Default grace time is 5 minutes.

Example

A heartbeat with interval 1 hour and grace time 5 minutes:

TimeEvent
12:00Ping received
13:00Expected next ping — heartbeat enters Late state
13:05Grace time expires — heartbeat enters Down state and alerts fire

Heartbeat States

Each heartbeat is always in one of the following states:

StateMeaning
NewHeartbeat created but has never received a ping.
UpAll good. The last ping arrived on time.
LateA ping is overdue but still within the grace period. No alert yet.
DownGrace period has expired. Alerts have been sent.
PausedMonitoring is manually suspended. Pings are still accepted but do not change state.

Cronping sends an alert when a heartbeat transitions to Down. It sends a recovery alert when it receives a ping after being Down.

Repeated Reminders

By default, Cronping sends a single alert when a heartbeat goes Down. If you enable Repeat Reminders on a heartbeat, Cronping will continue sending periodic reminder notifications as long as the heartbeat stays down.

Available intervals: 1 hour, 6 hours, 12 hours, 24 hours, 3 days, 7 days.

Configure this per-heartbeat in the edit form under Notifications → Repeat reminders.


Tags

Every heartbeat can have tags — space-separated labels you assign for organizing and filtering. For example: production database critical.

Tags appear in the heartbeat list and detail views. Use the tag filter in the list view to quickly find heartbeats by tag.


Cloning Heartbeats

You can clone any existing heartbeat. This creates a new heartbeat with the same configuration (schedule, grace period, tags, integrations) but a fresh token. Perfect for setting up similar monitors quickly.

Use the Clone button on the heartbeat detail page or the dropdown menu in the list view.


Weekly Reports

Cronping sends a Weekly Report email to all organization members every Monday at 9:00 AM UTC. The report includes:

  • Total heartbeats, down events, and alerts sent in the past 7 days
  • Per-heartbeat status, uptime percentage, and alert count

Weekly reports are sent automatically — no configuration needed.


Integrations

An Integration is a notification channel — the place where Cronping sends alerts when a heartbeat goes down or recovers.

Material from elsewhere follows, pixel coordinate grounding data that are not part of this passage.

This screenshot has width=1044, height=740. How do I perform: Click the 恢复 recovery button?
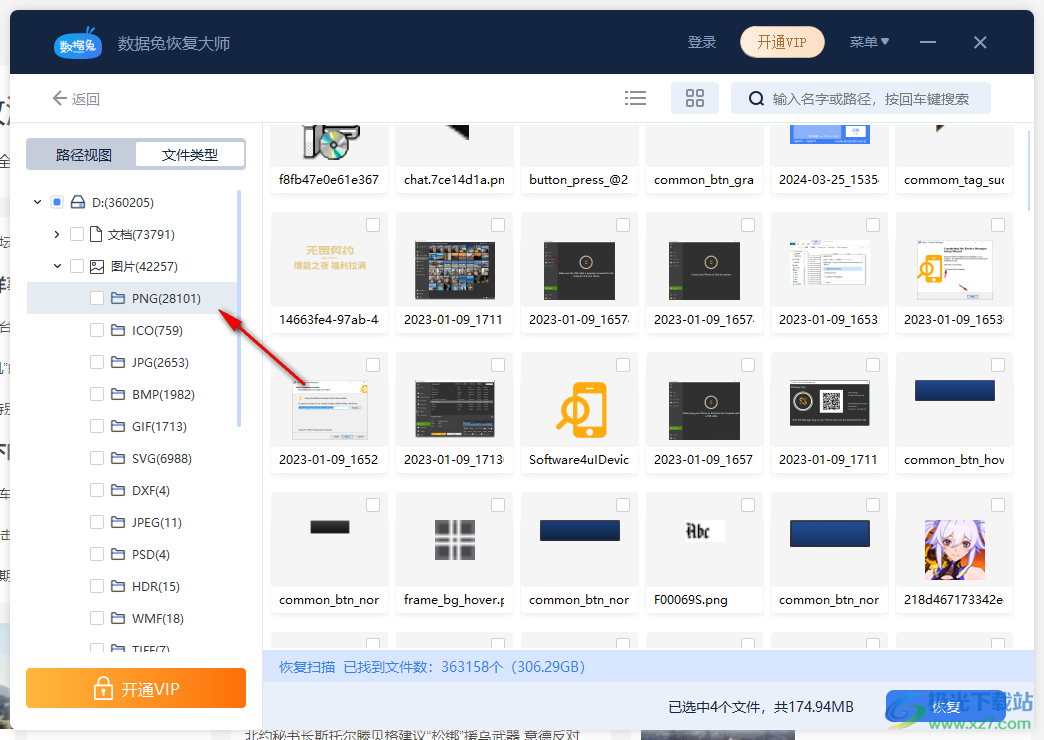pos(948,705)
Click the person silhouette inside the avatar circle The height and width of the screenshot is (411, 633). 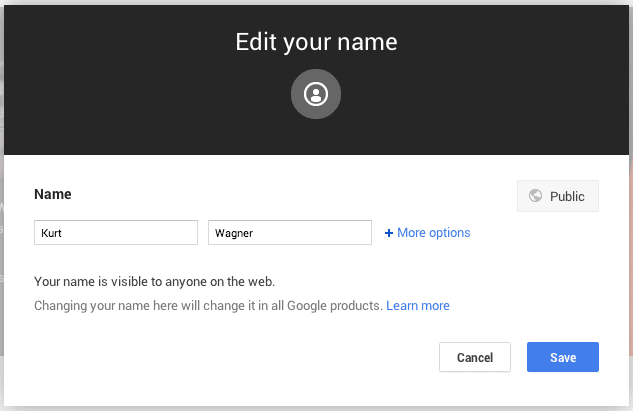coord(316,95)
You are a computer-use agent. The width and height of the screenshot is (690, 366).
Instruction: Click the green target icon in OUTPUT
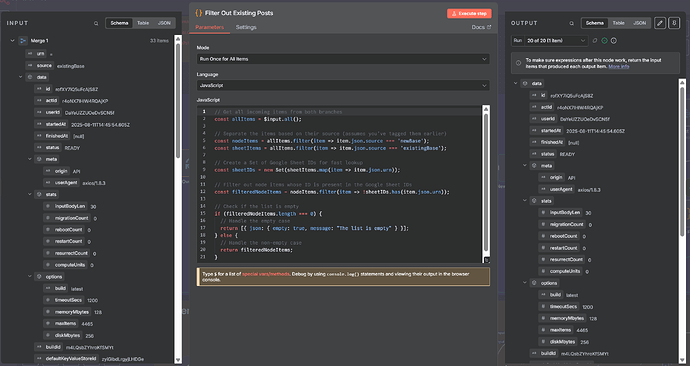click(x=605, y=40)
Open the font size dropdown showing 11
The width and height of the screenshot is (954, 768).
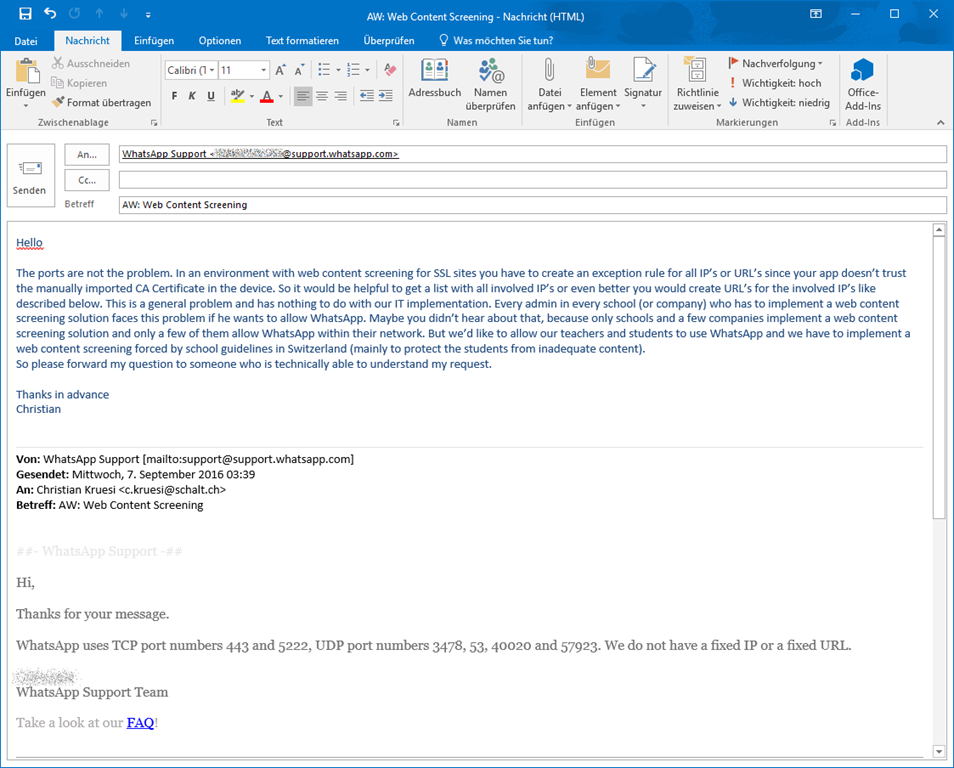click(x=264, y=70)
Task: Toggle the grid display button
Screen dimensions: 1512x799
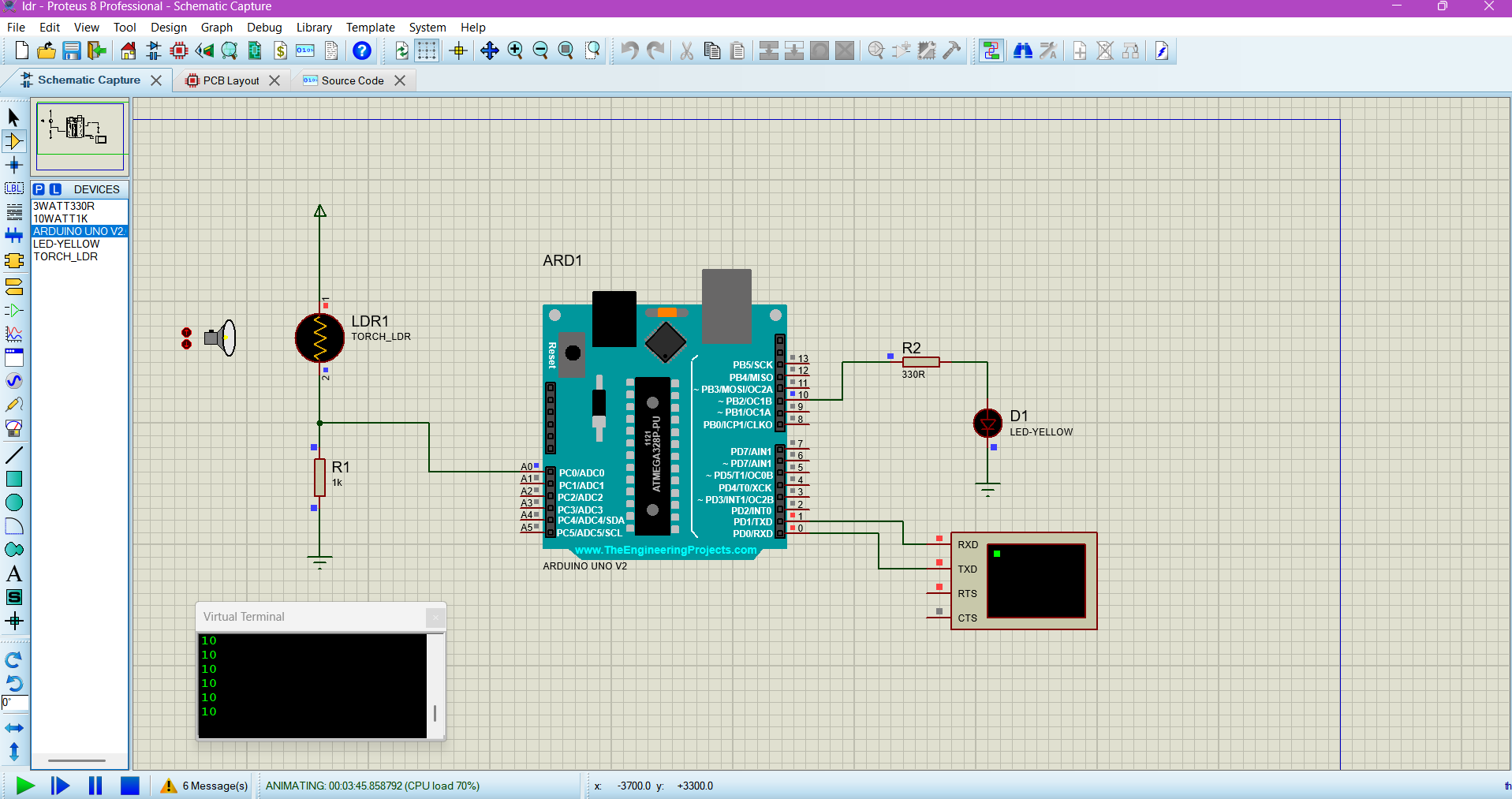Action: (x=427, y=51)
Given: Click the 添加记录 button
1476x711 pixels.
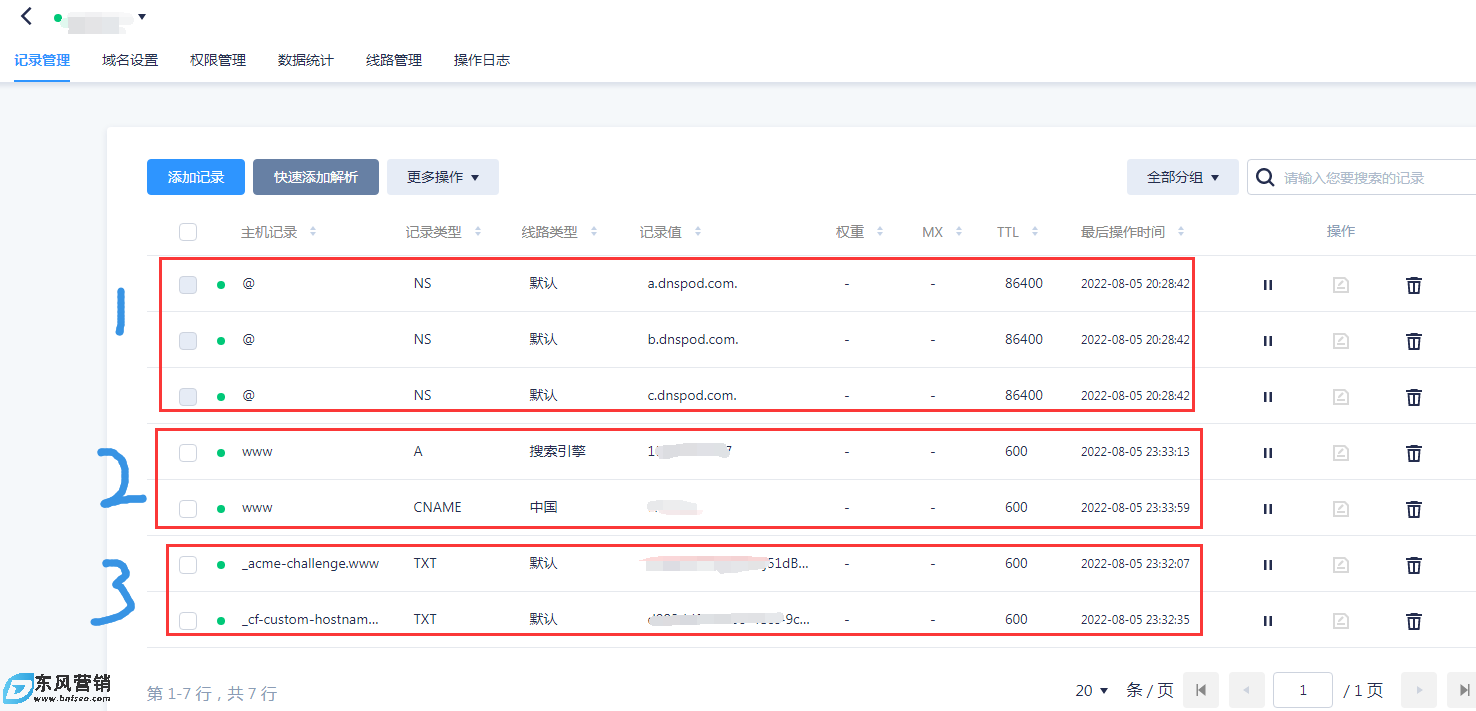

Each organization can have multiple integrations. When creating or editing a heartbeat, you can choose which integrations it uses, or rely on the organization-wide defaults.

Supported channels:

  • Email — enabled by default for every heartbeat
  • Webhook — POST a JSON payload to any URL
  • Slack — send formatted messages to a channel
  • Discord — send messages to a server channel
  • Telegram — send messages via a Telegram Bot
  • Microsoft Teams — post to a Teams channel
  • PagerDuty — send incidents to your on-call rotation

See Integrations for setup instructions.


Alert Rules

Alert Rules evaluate fields from JSON ping payloads to catch silent failures — jobs that report success but didn't actually do useful work.

For example, a backup job might complete without errors but export 0 rows. With an alert rule like rows_processed < 1 → fail, Cronping catches this automatically and marks the heartbeat as Down.

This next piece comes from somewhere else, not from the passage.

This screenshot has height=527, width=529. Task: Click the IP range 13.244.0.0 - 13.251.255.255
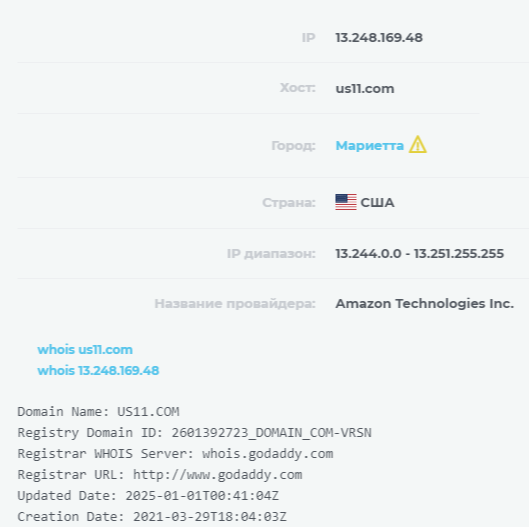tap(419, 253)
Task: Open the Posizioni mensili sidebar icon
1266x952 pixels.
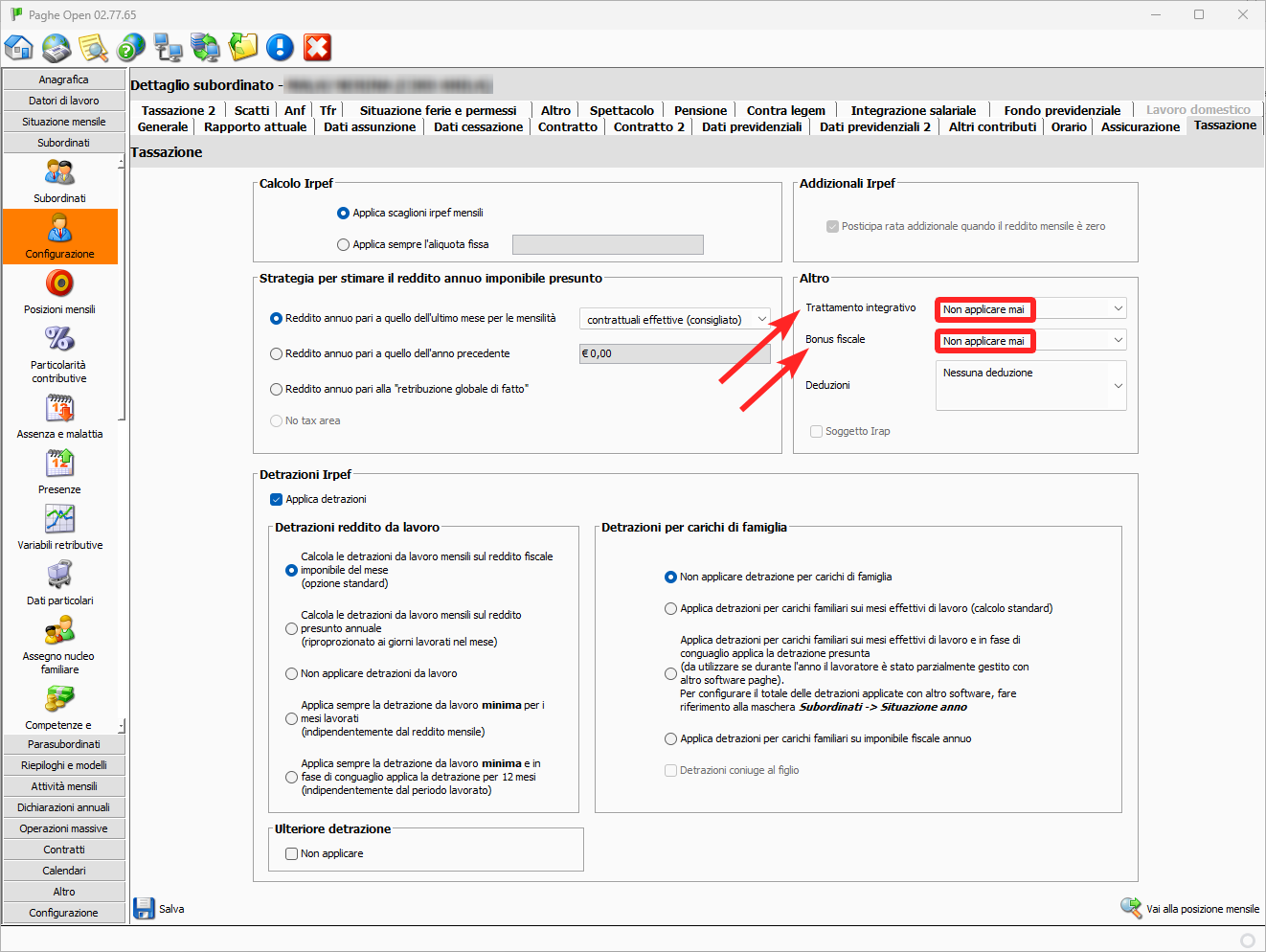Action: tap(59, 284)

Each heartbeat can have up to 20 rules with configurable operators (==, !=, >, >=, <, <=, contains, not contains) and actions (Fail or Warn).

Configure rules in the heartbeat edit form under Alert Rules. See the Alert Rules guide for full documentation and examples.


Overlap Detection

Overlap Detection monitors for concurrent job executions. When a /start ping arrives while a previous run is still open, Cronping flags it as an overlap event.

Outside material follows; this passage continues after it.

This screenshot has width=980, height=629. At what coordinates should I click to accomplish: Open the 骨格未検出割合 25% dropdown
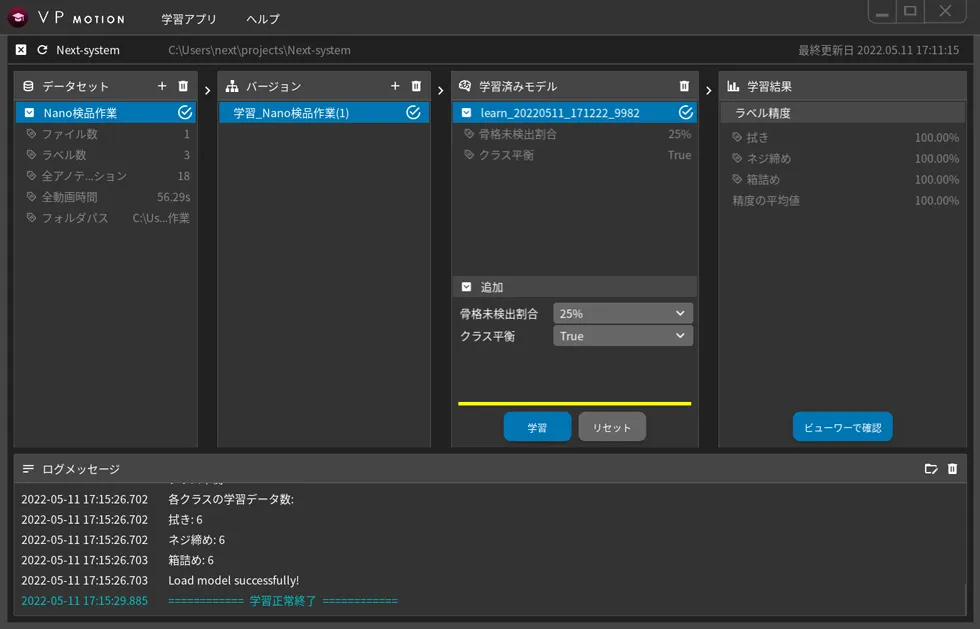pos(622,314)
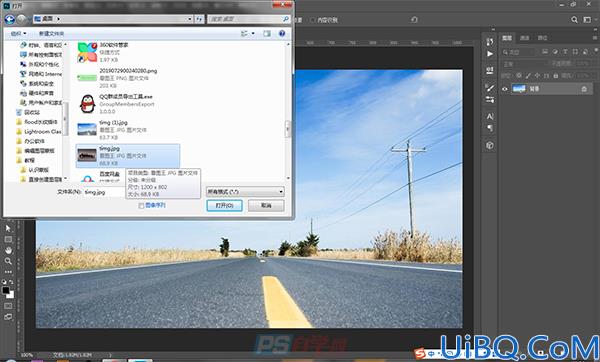600x362 pixels.
Task: Expand the file format dropdown
Action: pyautogui.click(x=245, y=191)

Three modes are available per heartbeat:

ModeBehavior
OffIgnore overlapping runs (default)
WarnLog the overlap event, don't change status
FailTreat as failure — heartbeat goes Down, alerts fire

Configure this per-heartbeat in the edit form under Notifications → Overlap detection.


Log Context in Alerts

When an alert fires, Cronping automatically includes the most recent log output from the heartbeat's ping history. This eliminates the need to SSH in to diagnose failures.

Log data is sourced from the request body of POST pings — send your script's output with the ping and it will appear in every alert notification across all channels.

See Alert Rules — Log context in alerts for details and examples.